Senyum Prestasi yang Bikin Frustasi

Ilustrasi. (kompas.com)

dakwatuna.com – Matanya sembab karena tangisnya baru saja meledak. Ia benamkan wajah di balik lipatan tangan di meja untuk membunuh rasa malu. Rekan-rekannya mulai berbisik. Tatapan bergantian membuatku merasa risih. Menatapku, menatapnya. Rekan-rekannya jelas menginginkanku berbuat sesuatu.

“Siap grak! Berdoa mulai!” Ratih bersuara lantang, menggantikan Kariyan yang masih sesenggukan.

Anak-anak berdoa dengan mata jelalatan. Mereka seolah penasaran dengan apa yang akan aku lakukan. Usai berdoa, anak-anak kupersilahkan pulang, kecuali Kariyan. Tentu, rasa penasaran teman-teman Kariyan membuat mereka enggan beranjak pulang meski aku telah menyuruh mereka segera meninggalkan kelas.

Tanpa ba-bi-bu, Kariyan telah dikerumuni oleh teman-temannya. Ada yang simpati, ada juga yang bikin sakit hati. Nyatanya tangis Kariyan semakin menjadi. Dan aku semakin menggebu menunjukkan nilai-nilai terpuji.

“Bandi, apa yang kamu lakukan?”

“Kami nengok Kariyan Bu.”

“Tidak ada yang berada di kelas kecuali Ibu dan Kariyan!”

Anak-anak tak hirau, malah semakin menjadi mengejek Kariyan. “Ngape kau nangis, tadak malu. Ngerjakan soal gitu jak tadak bise”.

Suaraku meninggi. “Kalian tidak dengar, tidak ada yang berada di kelas kecuali Ibu dan Kariyan! Tidak ada yang mengejek, semua silahkan meninggalkan kelas, kecuali Kariyan.”

Anak-anak meninggalkan kelas dengan memendam rasa penasaran.

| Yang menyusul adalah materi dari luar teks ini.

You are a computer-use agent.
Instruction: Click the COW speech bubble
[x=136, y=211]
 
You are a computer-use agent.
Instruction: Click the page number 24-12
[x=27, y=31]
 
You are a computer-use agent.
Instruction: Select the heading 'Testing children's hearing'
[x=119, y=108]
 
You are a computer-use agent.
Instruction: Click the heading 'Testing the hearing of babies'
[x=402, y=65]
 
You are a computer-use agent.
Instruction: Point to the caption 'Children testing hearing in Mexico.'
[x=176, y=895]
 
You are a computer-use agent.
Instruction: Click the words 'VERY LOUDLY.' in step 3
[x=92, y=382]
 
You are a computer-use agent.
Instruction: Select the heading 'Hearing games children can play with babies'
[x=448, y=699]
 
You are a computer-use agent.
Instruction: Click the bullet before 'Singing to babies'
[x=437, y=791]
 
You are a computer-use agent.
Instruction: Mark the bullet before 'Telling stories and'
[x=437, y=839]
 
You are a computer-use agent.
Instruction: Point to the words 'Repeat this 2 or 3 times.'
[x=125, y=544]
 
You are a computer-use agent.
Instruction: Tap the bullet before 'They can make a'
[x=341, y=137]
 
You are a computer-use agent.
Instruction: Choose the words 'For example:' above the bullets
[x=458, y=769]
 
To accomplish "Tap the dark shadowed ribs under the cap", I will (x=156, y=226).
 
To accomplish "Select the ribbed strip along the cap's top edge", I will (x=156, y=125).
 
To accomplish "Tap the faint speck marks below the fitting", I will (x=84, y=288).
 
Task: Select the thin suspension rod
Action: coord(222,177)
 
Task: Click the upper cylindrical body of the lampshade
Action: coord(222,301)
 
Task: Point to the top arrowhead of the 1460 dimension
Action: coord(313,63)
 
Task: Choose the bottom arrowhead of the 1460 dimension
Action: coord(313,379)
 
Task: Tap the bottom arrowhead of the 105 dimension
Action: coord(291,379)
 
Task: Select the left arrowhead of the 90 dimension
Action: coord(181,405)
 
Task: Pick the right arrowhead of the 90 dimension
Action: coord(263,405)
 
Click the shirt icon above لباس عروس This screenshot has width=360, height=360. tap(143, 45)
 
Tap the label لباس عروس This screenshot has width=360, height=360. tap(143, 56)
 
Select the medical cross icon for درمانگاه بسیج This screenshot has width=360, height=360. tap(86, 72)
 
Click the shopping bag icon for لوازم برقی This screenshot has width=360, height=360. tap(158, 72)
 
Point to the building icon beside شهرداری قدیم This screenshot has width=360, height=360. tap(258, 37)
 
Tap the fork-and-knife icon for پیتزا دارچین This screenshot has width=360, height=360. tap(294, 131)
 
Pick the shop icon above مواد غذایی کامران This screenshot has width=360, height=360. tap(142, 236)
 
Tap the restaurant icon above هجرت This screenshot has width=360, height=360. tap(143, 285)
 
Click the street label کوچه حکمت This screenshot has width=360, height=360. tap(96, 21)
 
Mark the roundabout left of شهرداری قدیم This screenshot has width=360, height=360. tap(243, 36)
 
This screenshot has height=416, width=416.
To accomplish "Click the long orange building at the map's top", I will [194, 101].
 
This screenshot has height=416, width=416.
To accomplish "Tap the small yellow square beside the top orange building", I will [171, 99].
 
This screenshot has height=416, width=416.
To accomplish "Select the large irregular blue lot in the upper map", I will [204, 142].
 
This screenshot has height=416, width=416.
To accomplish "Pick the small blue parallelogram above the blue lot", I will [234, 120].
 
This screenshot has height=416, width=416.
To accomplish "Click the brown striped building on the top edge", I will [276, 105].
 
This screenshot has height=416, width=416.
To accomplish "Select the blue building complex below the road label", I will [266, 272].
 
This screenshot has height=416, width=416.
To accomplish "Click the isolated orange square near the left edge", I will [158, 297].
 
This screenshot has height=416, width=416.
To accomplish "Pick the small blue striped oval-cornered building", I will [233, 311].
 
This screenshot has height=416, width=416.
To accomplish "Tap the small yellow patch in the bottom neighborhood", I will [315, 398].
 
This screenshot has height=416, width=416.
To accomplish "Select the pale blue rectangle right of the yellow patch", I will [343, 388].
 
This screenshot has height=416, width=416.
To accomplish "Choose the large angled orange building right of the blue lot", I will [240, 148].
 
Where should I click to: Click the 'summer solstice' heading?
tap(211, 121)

Setelah pintu kelas kututup, aku mendekati Kariyan.

“Ibu akan ulangi soalnya, dan silahkan kamu jawab.”

Kariyan mulai mengerjakan dengan mata merah dan suara sesenggukan. Aku tak menampakkan rasa kasihan sedikit pun. Ini kulakukan karena aku ingin memberi pelajaran pada Kariyan.

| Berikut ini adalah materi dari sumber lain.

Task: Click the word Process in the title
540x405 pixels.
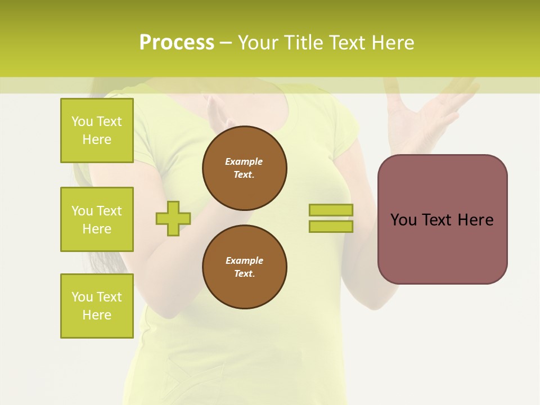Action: (x=177, y=42)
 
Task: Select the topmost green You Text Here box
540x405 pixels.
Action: (x=97, y=130)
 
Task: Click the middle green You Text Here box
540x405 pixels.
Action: (x=97, y=219)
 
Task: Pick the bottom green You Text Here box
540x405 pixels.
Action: (x=97, y=306)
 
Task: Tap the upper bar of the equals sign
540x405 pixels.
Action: (x=331, y=210)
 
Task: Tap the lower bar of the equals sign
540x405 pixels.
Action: (x=331, y=226)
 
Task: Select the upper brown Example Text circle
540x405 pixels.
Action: (x=245, y=168)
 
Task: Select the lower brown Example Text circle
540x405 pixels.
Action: (x=245, y=267)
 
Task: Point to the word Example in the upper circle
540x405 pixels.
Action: (x=244, y=161)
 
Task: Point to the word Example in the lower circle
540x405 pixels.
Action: (x=244, y=260)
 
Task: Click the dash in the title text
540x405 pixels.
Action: (x=226, y=43)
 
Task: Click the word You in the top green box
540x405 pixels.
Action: (x=82, y=122)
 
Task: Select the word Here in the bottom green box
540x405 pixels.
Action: (x=97, y=315)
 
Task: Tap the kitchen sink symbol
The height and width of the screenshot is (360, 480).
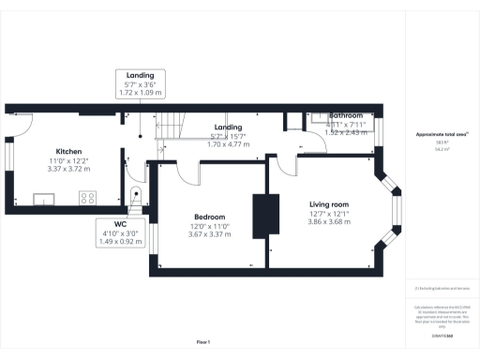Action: (44, 198)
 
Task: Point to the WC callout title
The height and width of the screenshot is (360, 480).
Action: (120, 224)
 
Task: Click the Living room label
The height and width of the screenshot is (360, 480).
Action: (328, 203)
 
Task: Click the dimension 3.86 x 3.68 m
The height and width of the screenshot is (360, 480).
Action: (328, 221)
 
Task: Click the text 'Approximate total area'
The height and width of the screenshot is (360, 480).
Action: (441, 134)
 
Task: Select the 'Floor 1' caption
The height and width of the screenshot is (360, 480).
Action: (202, 341)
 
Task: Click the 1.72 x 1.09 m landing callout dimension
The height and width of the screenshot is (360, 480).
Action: (140, 93)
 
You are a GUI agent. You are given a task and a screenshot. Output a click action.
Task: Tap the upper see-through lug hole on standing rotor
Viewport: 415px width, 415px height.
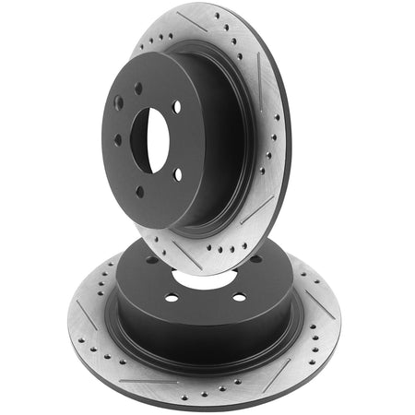coord(177,107)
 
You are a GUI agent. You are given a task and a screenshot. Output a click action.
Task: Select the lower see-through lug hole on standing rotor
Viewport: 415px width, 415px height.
coord(177,175)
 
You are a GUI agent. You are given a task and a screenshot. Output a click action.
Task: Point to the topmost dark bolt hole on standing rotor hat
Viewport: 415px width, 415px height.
coord(137,89)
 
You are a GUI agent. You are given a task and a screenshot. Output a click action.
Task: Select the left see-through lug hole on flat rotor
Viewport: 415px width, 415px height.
coord(172,298)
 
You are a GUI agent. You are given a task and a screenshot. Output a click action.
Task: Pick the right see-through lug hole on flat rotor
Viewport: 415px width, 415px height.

Kejadian bermula saat hendak mengerjakan soal MTK. Sesuai kesepakatan, siswa yang mendapat nilai 100 akan mendapat “Senyum prestasi

”. Soal MTK berkaitan dengan nilai suatu bilangan. Aku akan membacakan nilai bilangan dan diulang dua kali, mereka menuliskan bilangannya. Misalnya aku menyebutkan “Seribu tujuh ratus lima puluh”, kusebutkan sebanyak dua kali, maka jawaban yang tepat adalah mereka menulis 1750 di buku latihannya. Adalah Kariyan, sejak sebelum soal dibacakan, Kariyan sudah sesumbar “Aku pasti dapat senyum. Soal yang dibacakan dari ibu pasti cemen.” Tak berhenti di situ, Kariyan terus sesumbar, “ Mana ada yang bisa ngalahkan aku.”

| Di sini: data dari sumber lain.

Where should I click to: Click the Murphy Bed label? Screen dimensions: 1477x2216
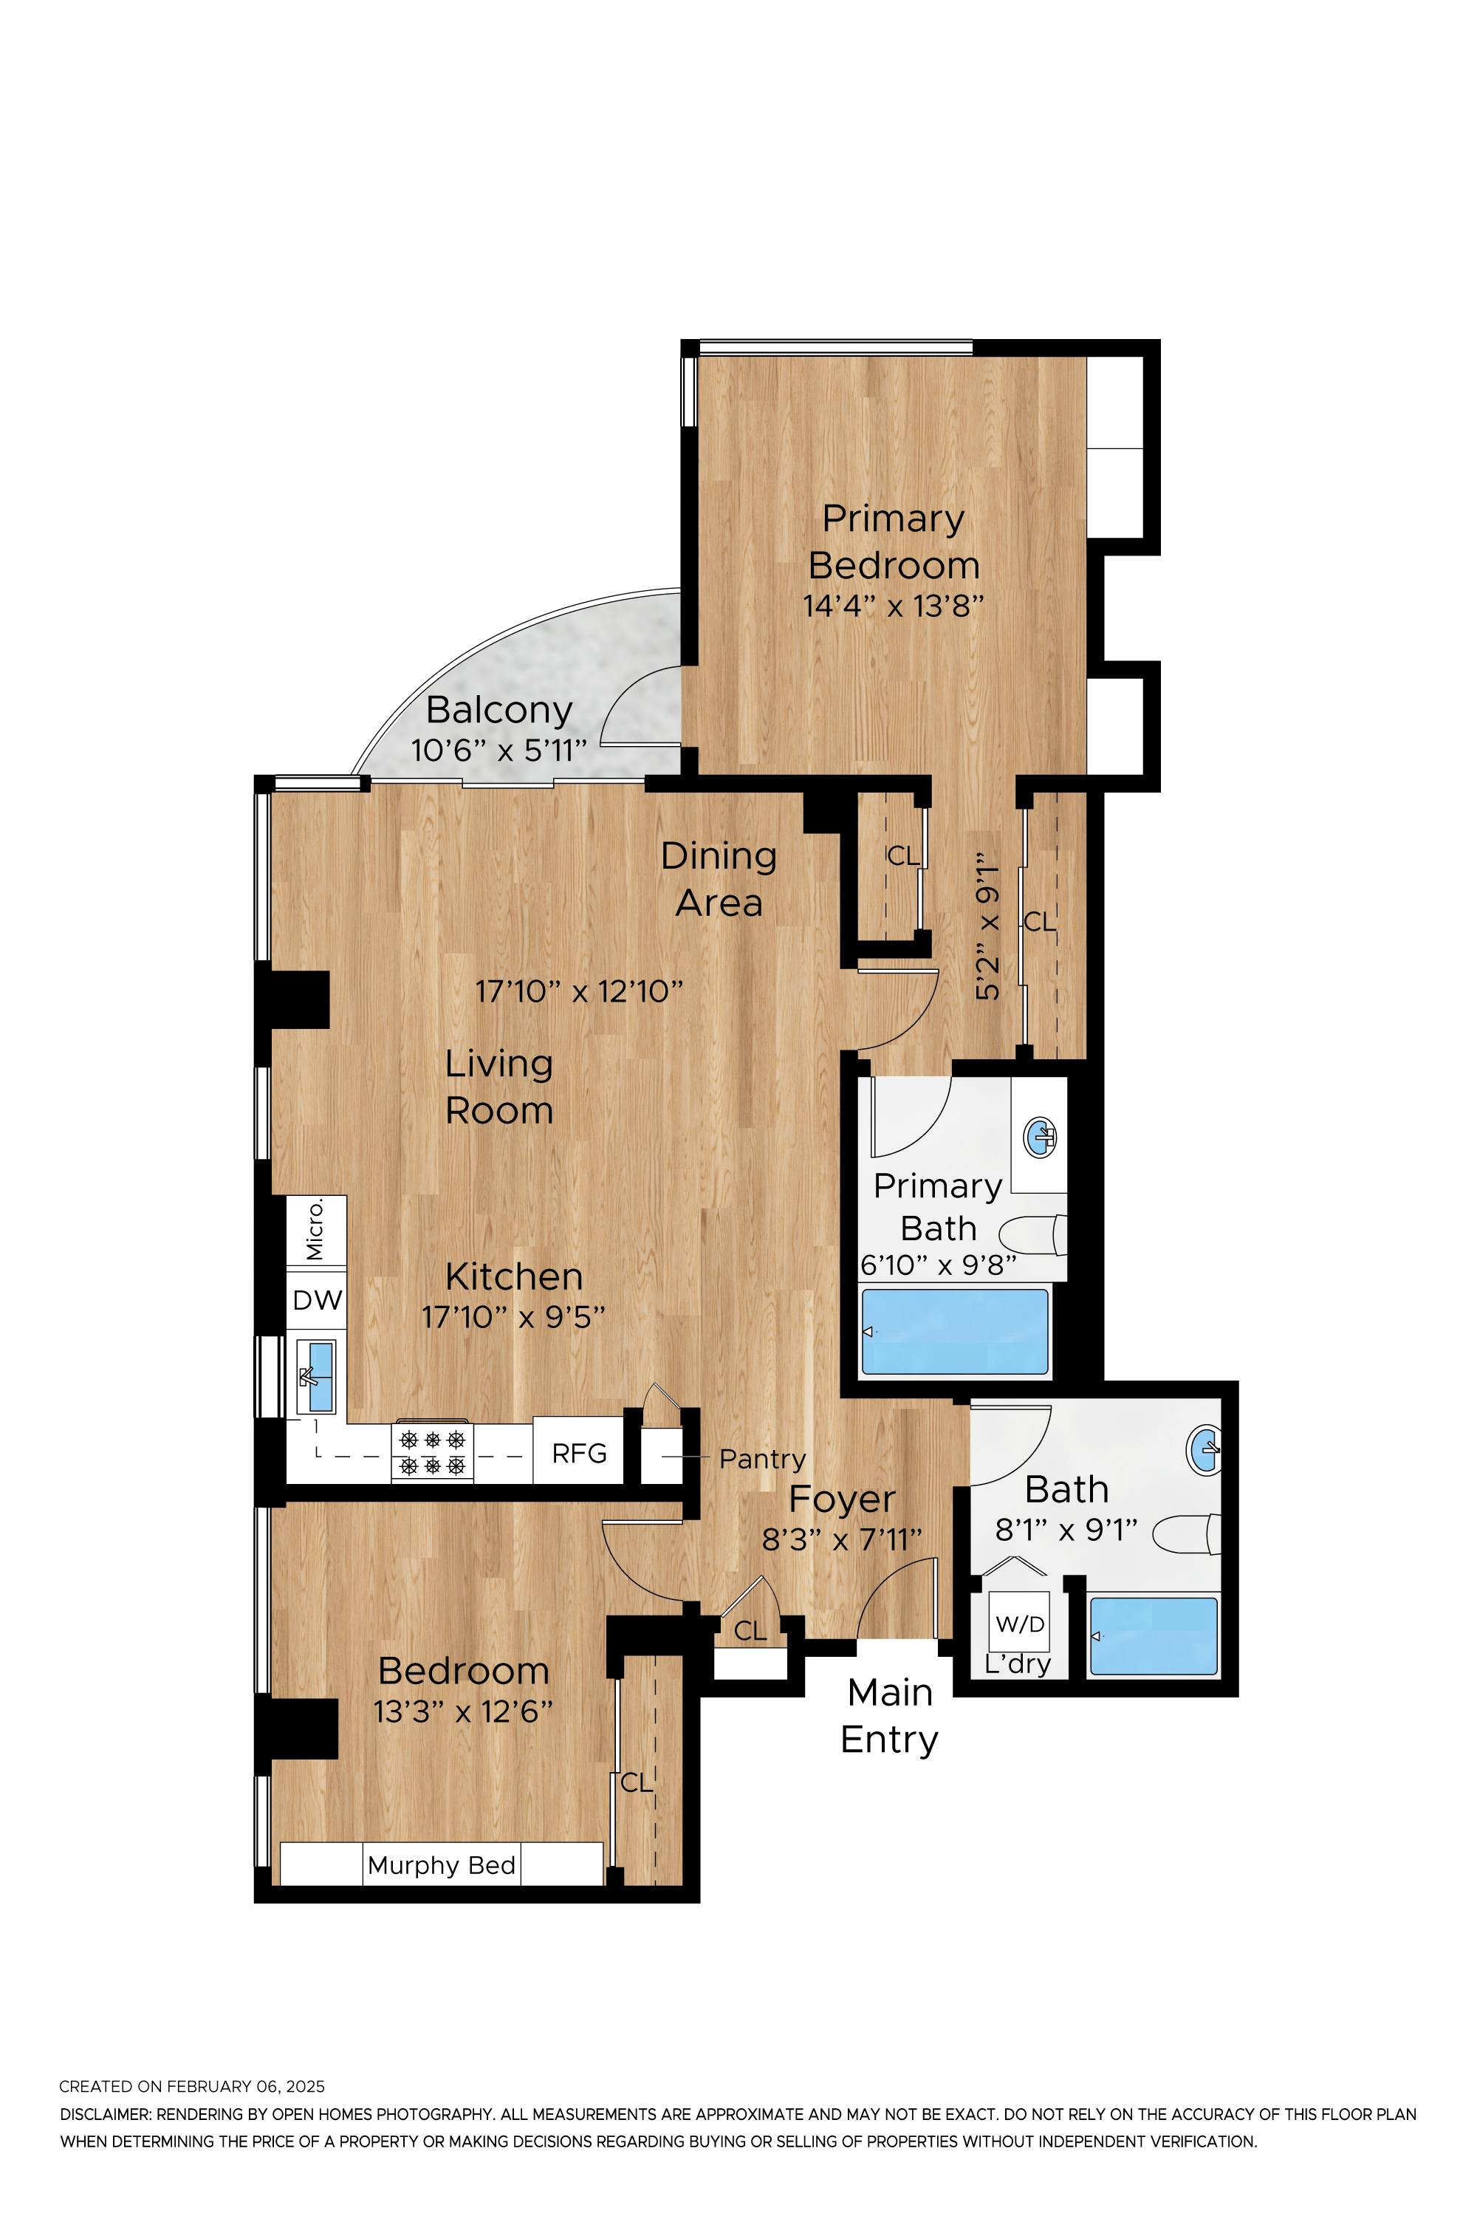click(442, 1864)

Soal pertama, Kariyan masih asyik sesumbar sehingga ia tidak fokus mendengarkan. Saat ia meminta mengulang, aku tak mengulang karena sesuai perjanjian aku hanya akan membacakan soal dua kali. Karena di soal pertama Kariyan ketinggalan, pada saat kubacakan soal kedua Kariyan masih sibuk bertanya pada temannya tentang soal nomor satu. Ini mengakibatkan Kariyan kembali tidak mendengar dengan baik soal nomor dua. Terus berlanjut begitu hingga soal usai.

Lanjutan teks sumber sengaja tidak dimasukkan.